A recent study published in the American Journal of Clinical Nutrition showed that when individuals were given a diet supplemented with cocoa powder and dark chocolate, risk for heart disease was reduced.

There are two main events that lead to coronary heart disease.

The first of these is the process called atherosclerosis, which causes narrowing of the blood vessels. It happens when a type of fat in the blood called low density lipoprotein cholesterol (LDL cholesterol) accumulates and oxidizes and causes the vessels to 'fur up'. This leads to a reduced flow of blood to the heart and may cause chest pain (angina), particularly during exercise.

The second event is called thrombosis. This is when a large blood clot forms in the vessel, stopping the blood supply from reaching the heart. This is a heart attack.

Cocoa powder and dark chocolate are rich sources of flavonoids. These are compounds of plant origin with antioxidant effects that can protect against heart disease.
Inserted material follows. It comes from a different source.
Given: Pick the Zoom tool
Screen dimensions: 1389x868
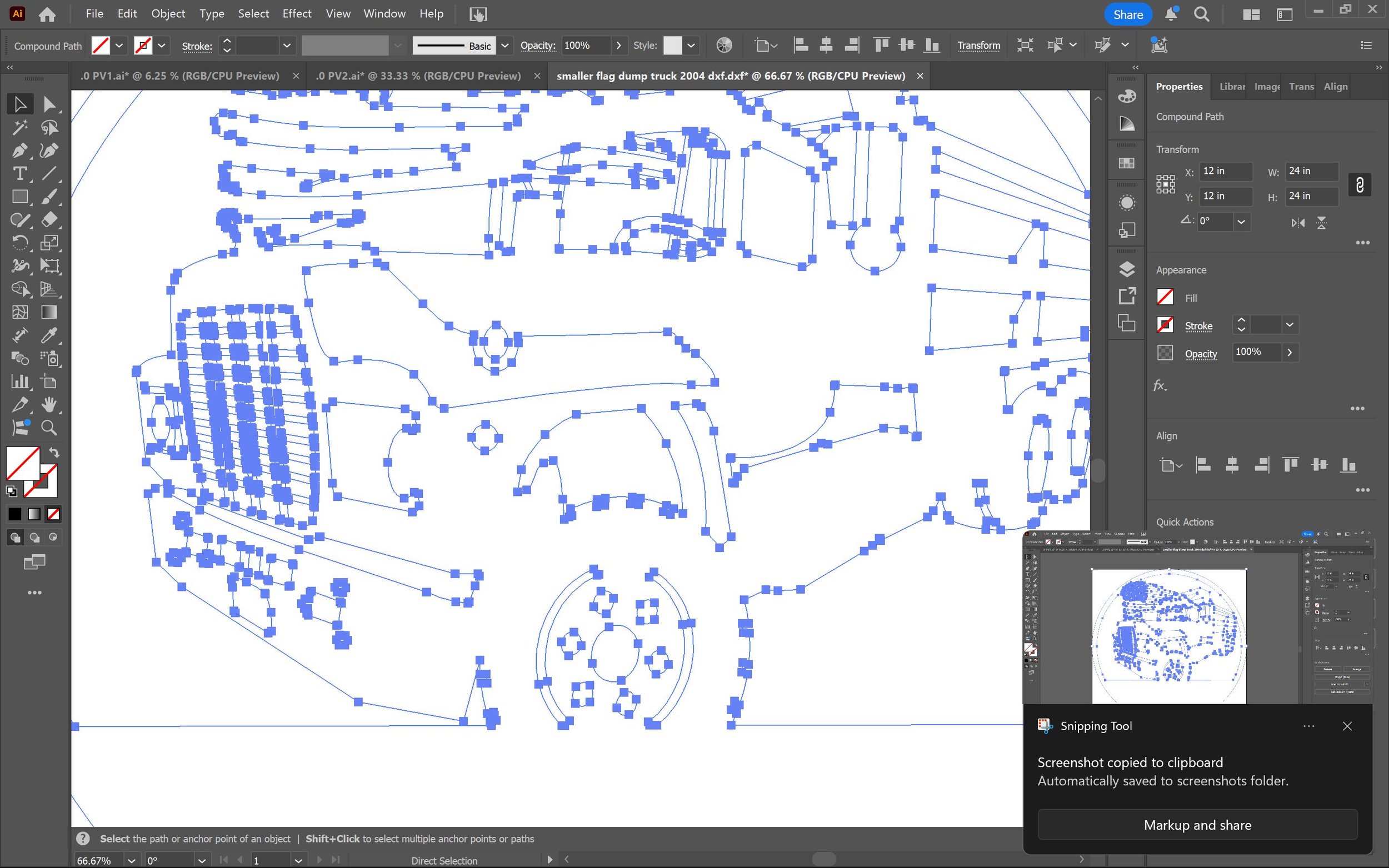Looking at the screenshot, I should click(49, 428).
Flavonoids act by inhibiting LDL cholesterol oxidation and reducing the ability of the blood to clot. The researchers aimed to assess the effects of a diet high in cocoa powder and dark chocolate on LDL oxidation, the total antioxidant capacity of the blood to fight free radicals, and prostaglandin concentrations, which give an indication of the body’s ability to form blood clots.

The researchers feed 23 volunteers two different diets. One was a normal diet and the second was supplemented with 22 grams of cocoa and 16 grams of dark chocolate per day.
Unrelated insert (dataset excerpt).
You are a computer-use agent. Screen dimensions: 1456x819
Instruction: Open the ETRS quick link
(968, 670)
The study showed that LDL oxidation was slower by 8% in those who ate the cocoa rich diet, that serum total antioxidant capacity was around 4% greater, HDL cholesterol (a type of cholesterol that is beneficial to heart health) was 4% greater but that prostaglandin was not significantly different between the two groups. The researchers concluded that cocoa powder and dark chocolate might favourably affect cardiovascular disease risk status.

While that may be good news for those of us trying to protect our heart health, for those who are trying to watch our waistlines the story remains the same – an average chocolate bar (2 oz, or 56 grams) will provide you with almost 300 calories and 17 grams of fat. Therefore, chocolate should only be eaten in limited amounts and you should choose dark chocolate instead of milk or white chocolate, as the flavonoid levels are higher.